Scan the entries and copy each line where the word "right" is present.

== Data supplied

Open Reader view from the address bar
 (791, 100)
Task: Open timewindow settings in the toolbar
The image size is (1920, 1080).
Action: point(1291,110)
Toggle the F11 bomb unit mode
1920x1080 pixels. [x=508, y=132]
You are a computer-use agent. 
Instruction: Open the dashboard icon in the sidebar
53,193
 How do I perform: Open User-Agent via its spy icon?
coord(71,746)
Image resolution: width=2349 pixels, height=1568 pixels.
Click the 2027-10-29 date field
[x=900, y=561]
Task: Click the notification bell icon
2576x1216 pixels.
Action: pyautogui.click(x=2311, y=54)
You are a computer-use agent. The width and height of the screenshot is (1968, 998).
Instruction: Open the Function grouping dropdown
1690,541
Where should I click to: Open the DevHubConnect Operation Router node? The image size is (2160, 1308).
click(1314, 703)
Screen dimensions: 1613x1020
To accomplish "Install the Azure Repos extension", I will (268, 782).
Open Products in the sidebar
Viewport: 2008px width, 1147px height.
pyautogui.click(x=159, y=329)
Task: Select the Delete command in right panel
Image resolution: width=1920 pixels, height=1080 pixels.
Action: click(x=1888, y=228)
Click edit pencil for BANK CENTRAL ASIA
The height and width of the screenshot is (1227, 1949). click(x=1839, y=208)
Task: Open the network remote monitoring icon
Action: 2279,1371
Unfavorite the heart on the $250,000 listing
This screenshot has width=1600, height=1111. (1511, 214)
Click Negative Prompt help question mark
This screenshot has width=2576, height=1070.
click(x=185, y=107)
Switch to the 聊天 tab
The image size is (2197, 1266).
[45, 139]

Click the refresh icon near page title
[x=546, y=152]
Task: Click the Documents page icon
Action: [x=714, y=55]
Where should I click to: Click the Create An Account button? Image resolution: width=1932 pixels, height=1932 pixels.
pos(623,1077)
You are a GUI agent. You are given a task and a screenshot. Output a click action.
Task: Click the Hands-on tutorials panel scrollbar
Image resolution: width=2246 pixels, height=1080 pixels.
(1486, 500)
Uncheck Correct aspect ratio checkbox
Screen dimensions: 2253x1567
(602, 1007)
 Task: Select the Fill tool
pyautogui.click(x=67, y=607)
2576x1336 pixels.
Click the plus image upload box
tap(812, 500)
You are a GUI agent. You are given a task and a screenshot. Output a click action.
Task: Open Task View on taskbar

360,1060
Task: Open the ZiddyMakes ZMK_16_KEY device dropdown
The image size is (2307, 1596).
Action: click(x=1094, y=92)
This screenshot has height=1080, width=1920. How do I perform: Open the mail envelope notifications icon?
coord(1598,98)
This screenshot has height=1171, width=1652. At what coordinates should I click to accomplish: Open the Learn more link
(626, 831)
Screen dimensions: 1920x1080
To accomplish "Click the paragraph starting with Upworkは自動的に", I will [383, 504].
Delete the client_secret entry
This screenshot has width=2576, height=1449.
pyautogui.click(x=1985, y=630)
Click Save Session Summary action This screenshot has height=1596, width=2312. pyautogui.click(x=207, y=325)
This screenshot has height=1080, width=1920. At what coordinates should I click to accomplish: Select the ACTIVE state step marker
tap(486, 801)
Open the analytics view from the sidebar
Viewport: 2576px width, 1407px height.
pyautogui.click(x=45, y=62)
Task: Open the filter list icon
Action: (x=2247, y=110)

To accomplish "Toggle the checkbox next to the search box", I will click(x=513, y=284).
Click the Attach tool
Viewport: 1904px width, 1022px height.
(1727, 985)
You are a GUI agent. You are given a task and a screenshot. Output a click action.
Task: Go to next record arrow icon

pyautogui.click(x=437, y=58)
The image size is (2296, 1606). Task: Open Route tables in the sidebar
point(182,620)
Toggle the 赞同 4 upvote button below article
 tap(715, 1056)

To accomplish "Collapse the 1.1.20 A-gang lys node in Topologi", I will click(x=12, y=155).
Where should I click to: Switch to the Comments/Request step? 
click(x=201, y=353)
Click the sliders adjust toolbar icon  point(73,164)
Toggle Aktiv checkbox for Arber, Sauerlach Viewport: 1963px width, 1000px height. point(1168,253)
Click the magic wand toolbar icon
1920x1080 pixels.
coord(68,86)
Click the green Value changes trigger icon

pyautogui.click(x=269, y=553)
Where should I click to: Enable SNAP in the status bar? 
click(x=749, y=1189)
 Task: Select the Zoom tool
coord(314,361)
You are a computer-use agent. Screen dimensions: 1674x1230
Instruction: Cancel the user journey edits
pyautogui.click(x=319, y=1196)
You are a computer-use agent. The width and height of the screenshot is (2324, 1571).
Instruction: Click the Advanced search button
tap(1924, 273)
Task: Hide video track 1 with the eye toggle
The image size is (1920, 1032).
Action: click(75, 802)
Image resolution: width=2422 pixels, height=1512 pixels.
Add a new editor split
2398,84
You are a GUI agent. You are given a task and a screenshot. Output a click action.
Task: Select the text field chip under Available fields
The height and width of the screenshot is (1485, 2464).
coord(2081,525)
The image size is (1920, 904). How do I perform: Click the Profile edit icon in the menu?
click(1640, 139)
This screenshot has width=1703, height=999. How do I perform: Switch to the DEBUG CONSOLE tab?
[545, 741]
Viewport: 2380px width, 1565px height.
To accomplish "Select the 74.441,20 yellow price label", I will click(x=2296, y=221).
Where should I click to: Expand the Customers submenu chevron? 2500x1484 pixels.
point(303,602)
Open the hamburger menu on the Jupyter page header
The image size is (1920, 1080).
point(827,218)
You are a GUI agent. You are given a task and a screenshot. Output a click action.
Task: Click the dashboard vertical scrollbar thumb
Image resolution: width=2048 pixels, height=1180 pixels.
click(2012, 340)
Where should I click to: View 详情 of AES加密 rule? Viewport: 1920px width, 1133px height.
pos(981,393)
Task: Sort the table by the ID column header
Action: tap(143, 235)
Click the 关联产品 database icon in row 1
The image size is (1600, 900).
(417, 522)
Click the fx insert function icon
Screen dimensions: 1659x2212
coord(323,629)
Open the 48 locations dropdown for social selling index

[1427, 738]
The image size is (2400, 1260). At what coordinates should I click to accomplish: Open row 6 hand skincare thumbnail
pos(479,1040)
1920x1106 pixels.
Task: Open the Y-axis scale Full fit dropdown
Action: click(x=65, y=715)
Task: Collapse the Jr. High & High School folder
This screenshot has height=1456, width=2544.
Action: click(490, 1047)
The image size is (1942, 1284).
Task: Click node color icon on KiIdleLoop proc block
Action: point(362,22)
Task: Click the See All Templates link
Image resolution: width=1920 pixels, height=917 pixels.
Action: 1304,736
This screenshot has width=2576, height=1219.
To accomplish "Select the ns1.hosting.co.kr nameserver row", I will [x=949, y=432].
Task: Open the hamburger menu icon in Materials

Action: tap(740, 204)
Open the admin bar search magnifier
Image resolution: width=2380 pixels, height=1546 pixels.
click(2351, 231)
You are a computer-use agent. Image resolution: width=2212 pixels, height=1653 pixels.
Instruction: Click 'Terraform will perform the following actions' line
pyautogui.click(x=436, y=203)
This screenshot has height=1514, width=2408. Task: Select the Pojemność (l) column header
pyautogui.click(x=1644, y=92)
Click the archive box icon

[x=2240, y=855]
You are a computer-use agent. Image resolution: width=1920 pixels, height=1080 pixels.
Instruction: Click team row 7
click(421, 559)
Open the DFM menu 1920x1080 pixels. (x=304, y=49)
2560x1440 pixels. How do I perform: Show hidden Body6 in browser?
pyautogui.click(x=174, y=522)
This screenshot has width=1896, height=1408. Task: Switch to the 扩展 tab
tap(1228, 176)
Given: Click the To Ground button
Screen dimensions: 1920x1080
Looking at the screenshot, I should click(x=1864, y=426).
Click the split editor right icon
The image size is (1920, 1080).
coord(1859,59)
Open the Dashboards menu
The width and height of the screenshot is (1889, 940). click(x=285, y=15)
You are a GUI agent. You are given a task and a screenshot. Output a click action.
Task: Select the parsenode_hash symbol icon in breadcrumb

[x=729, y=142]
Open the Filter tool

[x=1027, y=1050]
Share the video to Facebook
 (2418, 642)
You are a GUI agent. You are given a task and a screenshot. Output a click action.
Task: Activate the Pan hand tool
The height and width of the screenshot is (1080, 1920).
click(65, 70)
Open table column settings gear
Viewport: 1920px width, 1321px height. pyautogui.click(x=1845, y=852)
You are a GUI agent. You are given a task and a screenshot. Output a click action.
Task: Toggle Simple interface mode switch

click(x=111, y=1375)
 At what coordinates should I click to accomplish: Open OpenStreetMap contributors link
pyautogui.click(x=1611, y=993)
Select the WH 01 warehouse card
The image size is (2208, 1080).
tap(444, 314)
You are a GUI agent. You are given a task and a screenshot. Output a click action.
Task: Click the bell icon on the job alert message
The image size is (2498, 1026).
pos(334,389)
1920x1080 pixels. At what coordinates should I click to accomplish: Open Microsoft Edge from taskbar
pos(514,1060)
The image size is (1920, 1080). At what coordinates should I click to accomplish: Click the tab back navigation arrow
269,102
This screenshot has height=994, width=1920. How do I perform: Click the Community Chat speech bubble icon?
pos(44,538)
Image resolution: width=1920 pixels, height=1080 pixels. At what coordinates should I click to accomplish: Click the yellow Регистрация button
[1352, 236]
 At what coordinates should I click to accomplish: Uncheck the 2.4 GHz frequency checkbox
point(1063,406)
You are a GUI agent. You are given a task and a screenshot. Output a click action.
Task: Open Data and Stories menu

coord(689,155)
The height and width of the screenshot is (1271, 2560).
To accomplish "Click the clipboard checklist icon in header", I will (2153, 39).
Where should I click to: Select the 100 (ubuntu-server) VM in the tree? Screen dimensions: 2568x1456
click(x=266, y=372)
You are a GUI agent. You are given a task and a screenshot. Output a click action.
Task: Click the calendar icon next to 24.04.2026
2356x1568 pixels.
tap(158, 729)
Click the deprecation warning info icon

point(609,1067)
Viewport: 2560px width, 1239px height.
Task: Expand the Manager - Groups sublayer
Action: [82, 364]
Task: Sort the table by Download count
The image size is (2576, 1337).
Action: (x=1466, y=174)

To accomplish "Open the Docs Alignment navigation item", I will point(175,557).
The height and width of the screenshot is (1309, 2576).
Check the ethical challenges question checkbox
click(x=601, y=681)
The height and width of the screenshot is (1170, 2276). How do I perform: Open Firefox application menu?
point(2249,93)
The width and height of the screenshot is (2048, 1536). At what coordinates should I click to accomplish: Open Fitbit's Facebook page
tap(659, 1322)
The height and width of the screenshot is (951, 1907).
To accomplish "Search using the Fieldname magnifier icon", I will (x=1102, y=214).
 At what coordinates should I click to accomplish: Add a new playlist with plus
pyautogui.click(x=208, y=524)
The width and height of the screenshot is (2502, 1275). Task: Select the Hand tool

====

→ **Solved exercise**:
Task: Select the Delete command in right panel
Click the split editor right icon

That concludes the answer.